Task directions ->
When a line in the entries below contains "will", tally it; give the tally with nothing added.

Top of Extracted information

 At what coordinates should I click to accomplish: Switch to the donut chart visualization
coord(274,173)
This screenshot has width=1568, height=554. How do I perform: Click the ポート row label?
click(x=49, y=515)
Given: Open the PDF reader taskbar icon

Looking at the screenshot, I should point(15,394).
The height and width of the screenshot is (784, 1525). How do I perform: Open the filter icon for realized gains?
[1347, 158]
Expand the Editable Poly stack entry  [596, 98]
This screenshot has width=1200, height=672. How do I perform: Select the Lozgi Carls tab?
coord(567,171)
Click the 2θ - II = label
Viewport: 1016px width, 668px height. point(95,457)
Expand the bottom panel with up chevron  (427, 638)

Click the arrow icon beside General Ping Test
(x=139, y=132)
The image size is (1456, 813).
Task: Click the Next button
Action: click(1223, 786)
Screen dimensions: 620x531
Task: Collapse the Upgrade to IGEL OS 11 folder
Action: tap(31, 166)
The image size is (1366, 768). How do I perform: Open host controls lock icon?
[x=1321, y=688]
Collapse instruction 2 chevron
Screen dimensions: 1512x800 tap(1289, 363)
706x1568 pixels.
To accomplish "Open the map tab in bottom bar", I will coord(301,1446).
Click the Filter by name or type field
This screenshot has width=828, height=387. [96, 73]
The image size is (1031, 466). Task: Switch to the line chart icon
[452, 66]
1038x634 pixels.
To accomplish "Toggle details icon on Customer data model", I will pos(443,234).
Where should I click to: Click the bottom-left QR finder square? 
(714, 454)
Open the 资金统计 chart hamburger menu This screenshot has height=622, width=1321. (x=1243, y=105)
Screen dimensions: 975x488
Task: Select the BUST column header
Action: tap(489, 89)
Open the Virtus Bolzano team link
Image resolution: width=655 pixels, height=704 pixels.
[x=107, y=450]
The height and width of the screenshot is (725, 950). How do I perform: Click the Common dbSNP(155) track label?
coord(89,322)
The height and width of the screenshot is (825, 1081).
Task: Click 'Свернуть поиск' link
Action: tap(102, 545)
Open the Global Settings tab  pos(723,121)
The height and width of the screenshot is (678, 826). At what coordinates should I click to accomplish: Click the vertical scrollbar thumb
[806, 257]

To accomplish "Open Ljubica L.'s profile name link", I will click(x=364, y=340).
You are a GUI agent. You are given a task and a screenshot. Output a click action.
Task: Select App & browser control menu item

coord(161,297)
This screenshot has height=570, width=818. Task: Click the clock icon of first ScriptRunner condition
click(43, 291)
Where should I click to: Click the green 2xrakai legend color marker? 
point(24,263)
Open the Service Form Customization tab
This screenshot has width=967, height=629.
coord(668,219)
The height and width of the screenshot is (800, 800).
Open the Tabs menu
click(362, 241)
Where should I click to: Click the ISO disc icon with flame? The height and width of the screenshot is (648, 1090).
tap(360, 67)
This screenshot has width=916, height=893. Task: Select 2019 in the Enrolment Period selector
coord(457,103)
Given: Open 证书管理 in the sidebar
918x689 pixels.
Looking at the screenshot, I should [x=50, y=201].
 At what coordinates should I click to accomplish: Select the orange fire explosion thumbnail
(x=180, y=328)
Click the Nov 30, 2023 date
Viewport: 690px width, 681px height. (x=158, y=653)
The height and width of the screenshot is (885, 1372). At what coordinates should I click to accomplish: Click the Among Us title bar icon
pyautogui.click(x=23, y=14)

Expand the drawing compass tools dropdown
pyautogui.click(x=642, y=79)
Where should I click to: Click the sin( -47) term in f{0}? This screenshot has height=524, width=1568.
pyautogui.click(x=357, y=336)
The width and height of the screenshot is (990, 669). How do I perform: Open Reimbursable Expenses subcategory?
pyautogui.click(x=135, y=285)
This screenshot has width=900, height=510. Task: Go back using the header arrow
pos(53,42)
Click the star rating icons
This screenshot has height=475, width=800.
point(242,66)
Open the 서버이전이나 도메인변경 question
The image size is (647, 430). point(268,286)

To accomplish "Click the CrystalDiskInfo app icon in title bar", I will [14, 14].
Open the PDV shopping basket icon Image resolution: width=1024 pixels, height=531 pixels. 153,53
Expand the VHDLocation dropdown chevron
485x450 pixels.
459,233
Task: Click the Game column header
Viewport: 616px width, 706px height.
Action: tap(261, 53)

Bottom of Extracted information

Solution ->
4